INSTRUCTIONS FOR THE TASK —
Say how many lines in the following data hold the word "will". Write nothing but that number.

======== EXTRACTED INFORMATION ========

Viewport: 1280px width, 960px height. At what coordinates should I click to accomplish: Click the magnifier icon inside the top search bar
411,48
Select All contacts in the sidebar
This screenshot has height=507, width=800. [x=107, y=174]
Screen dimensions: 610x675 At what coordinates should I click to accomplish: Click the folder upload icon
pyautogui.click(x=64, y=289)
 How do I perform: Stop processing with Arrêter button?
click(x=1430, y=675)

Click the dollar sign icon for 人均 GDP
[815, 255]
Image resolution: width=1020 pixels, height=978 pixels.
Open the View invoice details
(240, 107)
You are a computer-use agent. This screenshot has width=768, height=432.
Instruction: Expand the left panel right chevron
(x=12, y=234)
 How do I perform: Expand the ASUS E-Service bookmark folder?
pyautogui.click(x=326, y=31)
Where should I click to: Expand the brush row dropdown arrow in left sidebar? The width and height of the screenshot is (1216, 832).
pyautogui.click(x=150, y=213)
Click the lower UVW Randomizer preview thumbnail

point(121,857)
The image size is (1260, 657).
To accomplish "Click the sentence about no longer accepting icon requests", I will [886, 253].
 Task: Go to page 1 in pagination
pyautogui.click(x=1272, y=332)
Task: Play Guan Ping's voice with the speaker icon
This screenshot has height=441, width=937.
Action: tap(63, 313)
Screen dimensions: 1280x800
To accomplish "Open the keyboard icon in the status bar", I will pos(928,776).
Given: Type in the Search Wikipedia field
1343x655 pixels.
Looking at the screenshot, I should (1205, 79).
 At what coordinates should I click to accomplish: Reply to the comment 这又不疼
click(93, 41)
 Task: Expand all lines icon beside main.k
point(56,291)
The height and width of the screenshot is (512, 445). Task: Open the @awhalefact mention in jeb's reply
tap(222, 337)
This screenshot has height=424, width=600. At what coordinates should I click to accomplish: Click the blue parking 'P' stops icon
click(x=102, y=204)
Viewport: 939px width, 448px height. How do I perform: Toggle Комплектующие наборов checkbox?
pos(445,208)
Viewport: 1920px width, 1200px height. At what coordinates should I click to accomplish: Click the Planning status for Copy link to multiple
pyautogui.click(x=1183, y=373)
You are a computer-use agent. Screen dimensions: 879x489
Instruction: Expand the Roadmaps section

========

SOLUTION FOR THIS PROBLEM —
2